Here’s what happened. Last week, I left work early to surprise my husband for his birthday. As I approached our bedroom, I heard little whispers and moans of pleasure from behind the door. I expected the worst, and that’s exactly what I found. When I opened the door, there he was, sitting in bed, devouring a veggie burger. He made some pathetic excuse about it meaning nothing to him, but I couldn’t bear to be in the same room as him. I just screamed and ran away.

Dr. Blumenthal, when my husband and I got married, we were on the same page on all the big issues. We laughed about people who ate veggie burgers, and we promised each other that we’d never be like that. Now I am so confused. Is it possible that we can bounce back from this? How can I ever trust him again? Whenever I look at him, all I see is that “burger.” Is there any chance that we can salvage our relationship? –WAITING WITH BATED BREATH FOR YOUR RESPONSE IN BETHESDA


Ask the Burgiatrist

Dear Dr. Blumenthal:

I have a wonderful husband and four growing boys, all of them burger crazy. Every July 4, we go to my brother’s house in Hauppauge, Long Island, for a family reunion and barbeque. It’s been a family tradition for more than 20 years. Throughout, my brother has been in charge of the grilling and burger prep. It’s something he takes great pride in and looks forward to all year.

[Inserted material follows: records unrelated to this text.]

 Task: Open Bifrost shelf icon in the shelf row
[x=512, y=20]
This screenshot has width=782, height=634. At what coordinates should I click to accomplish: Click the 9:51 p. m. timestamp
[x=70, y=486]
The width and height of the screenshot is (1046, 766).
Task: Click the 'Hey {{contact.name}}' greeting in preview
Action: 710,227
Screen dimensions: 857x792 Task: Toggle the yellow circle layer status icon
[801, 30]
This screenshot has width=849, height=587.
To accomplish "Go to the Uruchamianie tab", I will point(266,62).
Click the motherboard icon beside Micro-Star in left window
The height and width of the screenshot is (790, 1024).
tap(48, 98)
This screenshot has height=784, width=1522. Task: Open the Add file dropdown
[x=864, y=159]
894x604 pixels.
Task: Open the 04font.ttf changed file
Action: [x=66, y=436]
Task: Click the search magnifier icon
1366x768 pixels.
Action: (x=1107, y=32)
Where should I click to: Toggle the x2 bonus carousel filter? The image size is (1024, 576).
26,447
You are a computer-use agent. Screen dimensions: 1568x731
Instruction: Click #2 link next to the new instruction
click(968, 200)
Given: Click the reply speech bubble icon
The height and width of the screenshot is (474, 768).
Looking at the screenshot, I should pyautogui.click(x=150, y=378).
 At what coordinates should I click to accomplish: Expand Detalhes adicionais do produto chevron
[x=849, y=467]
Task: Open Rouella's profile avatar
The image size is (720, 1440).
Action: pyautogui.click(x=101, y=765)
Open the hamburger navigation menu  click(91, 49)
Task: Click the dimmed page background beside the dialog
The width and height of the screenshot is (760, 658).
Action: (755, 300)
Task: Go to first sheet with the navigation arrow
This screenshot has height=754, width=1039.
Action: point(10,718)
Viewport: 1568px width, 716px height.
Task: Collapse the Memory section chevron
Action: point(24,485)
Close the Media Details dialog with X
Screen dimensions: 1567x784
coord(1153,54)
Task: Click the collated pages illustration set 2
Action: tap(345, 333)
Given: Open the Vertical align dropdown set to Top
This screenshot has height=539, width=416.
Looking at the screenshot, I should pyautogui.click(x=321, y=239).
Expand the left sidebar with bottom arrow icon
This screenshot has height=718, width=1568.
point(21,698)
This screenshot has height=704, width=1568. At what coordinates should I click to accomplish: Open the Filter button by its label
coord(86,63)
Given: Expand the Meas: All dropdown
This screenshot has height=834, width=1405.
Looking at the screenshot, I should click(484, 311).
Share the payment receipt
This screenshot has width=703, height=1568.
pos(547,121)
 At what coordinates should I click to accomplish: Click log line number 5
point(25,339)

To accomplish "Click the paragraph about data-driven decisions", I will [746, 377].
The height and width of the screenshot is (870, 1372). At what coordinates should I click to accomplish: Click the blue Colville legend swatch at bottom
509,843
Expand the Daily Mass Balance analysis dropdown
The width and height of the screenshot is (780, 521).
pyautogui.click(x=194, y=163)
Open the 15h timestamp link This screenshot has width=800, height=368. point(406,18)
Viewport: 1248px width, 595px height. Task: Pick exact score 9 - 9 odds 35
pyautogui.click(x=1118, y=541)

My brother is a good man—a good father, husband, and uncle—and he does grill a good beef patty. But here’s the problem: He has a reckless disregard for proper build order. He’s been known to do things like place ketchup directly on the burger, then the veggies, then mustard directly on the bun. One year he even placed a slice of cheese between the lettuce and tomato (!). Granted he had been drinking, but still, it was extremely awkward.

I do not want to hurt my brother, but I also don’t want my kids exposed to this type of behavior. What should I do?

–Perplexed in Paramus

Dear Perplexed:

It’s a slippery slope, Perplexed. First it’s improper build order, then it’s burgers on English muffins, then, before you know it, you’re in the gutter eating veggie patties.

Your first responsibility is to your children. It won’t be fun, but for the sake of your boys’ emotional well-being you’ve got to make it clear to your brother that this level of conduct will not be tolerated, and if he expects to remain welcome at family gatherings, he’d better take a long, hard look at the human being he’s become.

Try giving your brother a taste of his own crazy-order medicine: Invite him over for dinner. Serve him bone-dry pasta on top of rectangular meatballs. Maybe sprinkle some parmesan cheese—but on his head. Ask, “How do you like it?” That should teach him.

Cheese between the lettuce and tomato? That’s not OK.